REQUIRED TASK A -
Copy the records exactly, beginning with the line that contains "Choose race 1R" and running through the end of the records. Leave the pictures out.
+++ PAGE TEXT +++
The Wokini Initiative is SDSU’s collaborative and holistic framework to support American Indian student success and Indigenous Nation-building. Ongoing collaboration between key campus and tribal stakeholders is central to the Wokini framework. The Initiative builds upon SDSU’s current tribal partnerships and American Indian Student Center services to:

  1. Enhance cultural programming and support for American Indian students.
  2. Offer Wokini scholarships for students are tribally enrolled through a federally recognized tribe in the United States including Alaskan Natives.
  3. Enhance research and outreach partnerships with tribes, tribal colleges and other tribal organizations.

The Wokini Initiative is SDSU’s collaborative and holistic framework to support American Indian student success and Indigenous Nation-building. Collaboration between key campus and tribal stakeholders is central to the Wokini framework:

  • American Indian students, families and elders.
  • American Indian Student Center.
  • American Indian studies.
  • Academic Affairs.
  • Student Affairs.
  • Fundraising and student scholarships.
  • Research and scholarship.
  • Tribal colleges and universities.
  • Tribal outreach and partnership.
  • President’s Wokini Advisory Council.

Mission Statement

As a land-grant university, South Dakota State University's (SDSU) mission is to serve the state of South Dakota by providing access to the benefits of higher education for all people. SDSU strives to better serve South Dakota's American Indian population. In order to achieve this goal, SDSU established the Wokini Initiative. In Lakota, the word "wokini" translates to "new life" or "a new beginning" and the Wokini Initiative is a new beginning for SDSU. The focus of the Initiative is to increase the number of American Indian students, provide support towards academic and personal needs and boost American Indian graduation rates.

Vision Statement

SDSU is a place where American Indian students achieve their dreams and aspirations, and as an institution, SDSU promotes healthy, synergistic, sustained relationships with the tribal communities of South Dakota.

Wokini Initiative a new beginning. Is a collaborative and holistic framework to support American Indian students success and Indigenous Nation-Building.


South Dakota State University was founded in 1881 and gained land-grant status in 1889, and with it the mission to provide access and opportunities for anyone to pursue the benefits of education. While 9 percent of South Dakota’s population is identified as American Indian or Alaskan Native, less than 1 percent of the state’s largest university student body represents this demographic. This disparity is consequential for those enrolled in South Dakota’s tribes, the university and the state-at-large.

The Wokini Initiative will align opportunities for students to pursue degrees that will impact the students, their communities and their tribes while recognizing the importance of family and culture. South Dakota State University offers more than 180 majors, minors and specializations—providing endless possibilities to create knowledge, unique partnerships with tribal colleges and a collaborative environment that will benefit everyone and establish priorities between tribal communities, the tribal members and the rest of the state.
+++
REQUIRED TASK B -
Pick up the text on the Wokini Initiative at the point where it ends and keep writing.
+++ RECORDS SHOWN +++
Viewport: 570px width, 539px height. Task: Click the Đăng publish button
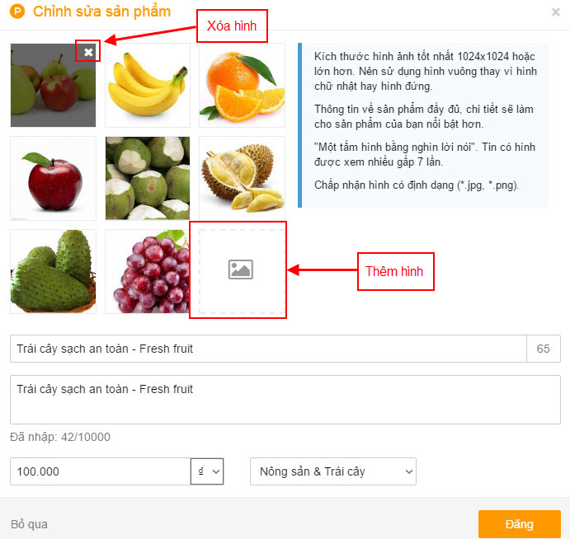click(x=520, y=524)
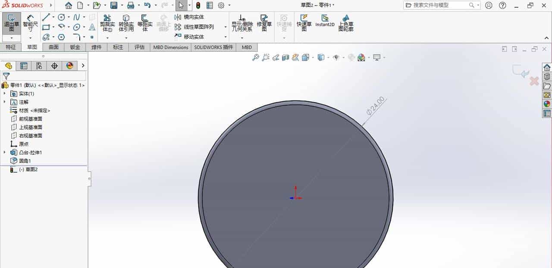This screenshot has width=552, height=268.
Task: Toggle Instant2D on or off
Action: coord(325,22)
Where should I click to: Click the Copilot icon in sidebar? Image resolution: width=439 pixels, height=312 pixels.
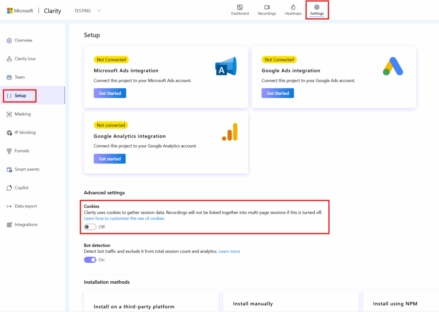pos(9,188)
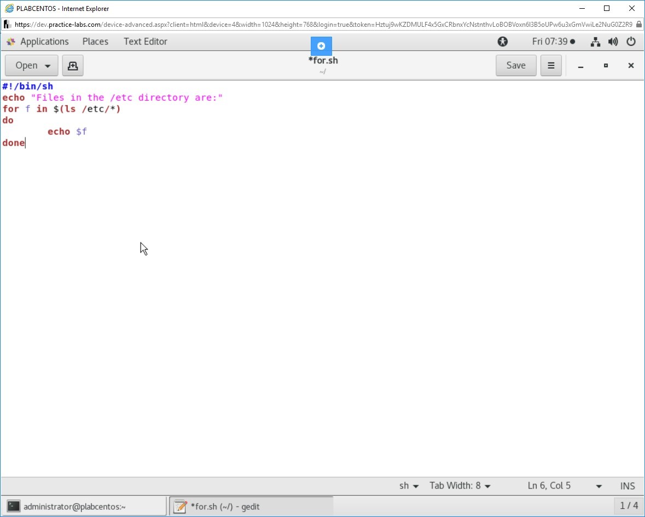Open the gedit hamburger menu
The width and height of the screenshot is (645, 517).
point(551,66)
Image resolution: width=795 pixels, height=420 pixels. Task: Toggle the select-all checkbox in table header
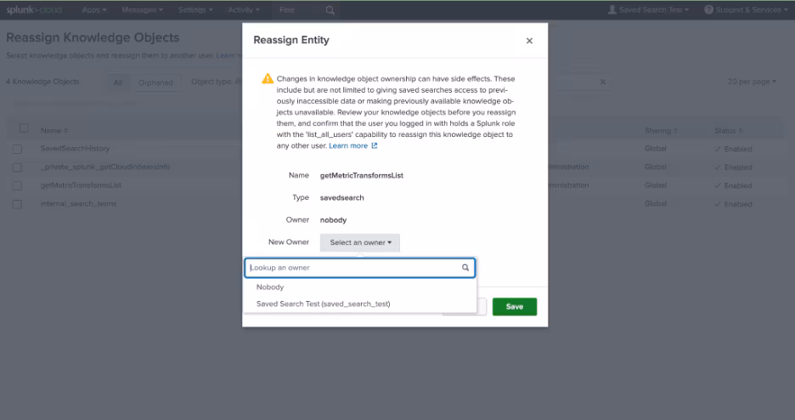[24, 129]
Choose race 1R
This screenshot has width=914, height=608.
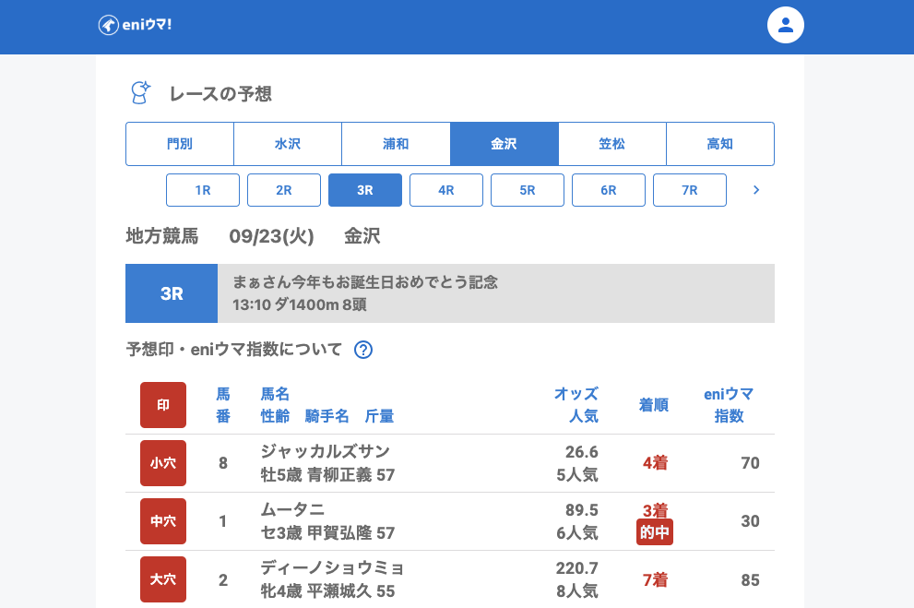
+++
TASK ANSWER A -
Choose race 1R
This screenshot has width=914, height=608.

TASK ANSWER B -
Funding for the Wokini Initiative will be through private donations to the SDSU Foundation and revenue generated by land as part of the South Dakota Permanent Trust Fund. Much of that land exists in the western part of the state and was claimed in 1887 by the federal government as part of the Dawes Act, assigning 160,000 acres to the state of South Dakota to support its new land-grant college and agricultural experiment station.

The trust was established at statehood with the intent of providing a continuous source of revenue for public schools, universities and endowed institutions. The revenue comes from interest generated in the fund on land that was either sold or is being leased and is used for base funding purposes. The fund’s principal can be increased, but never diminished.

In 2016 SDSU had $548,451 returned to the university from the trust fund, money that can benefit enrolled tribal members to support educational opportunities and growth and serve as a catalyst for a sustained source of program funding.

SDSU staff and faculty will collaborate and consult Dakota and Lakota members of tribal communities, tribal leaders and the four tribal colleges in South Dakota to support educational opportunities and growth to make the Wokini Initiative a success.

The Wokini Initiative will have programming on the SDSU campus, as well as throughout the state.

Examples of on-campus programs include:

Off-campus Wokini programming may include:

The Wokini Initiative is designed to support existing programs at SDSU while allowing for the creation of new programs and partnerships.

  • Support programs and expanded network structured to prepare, attract, enroll, retain and graduate enrolled tribal members at SDSU.
  • Scholarships for students who are enrolled members of federally recognized tribes.
  • A new American Indian Student Center.
  • Preservation of language and art, two critically important aspects of the Lakota and Dakota cultures.
    • Collaborative research projects focused on needs of native communities.
    • Adult leadership development programs designed around the structure and function of tribal governments to improve economic development within tribal communities.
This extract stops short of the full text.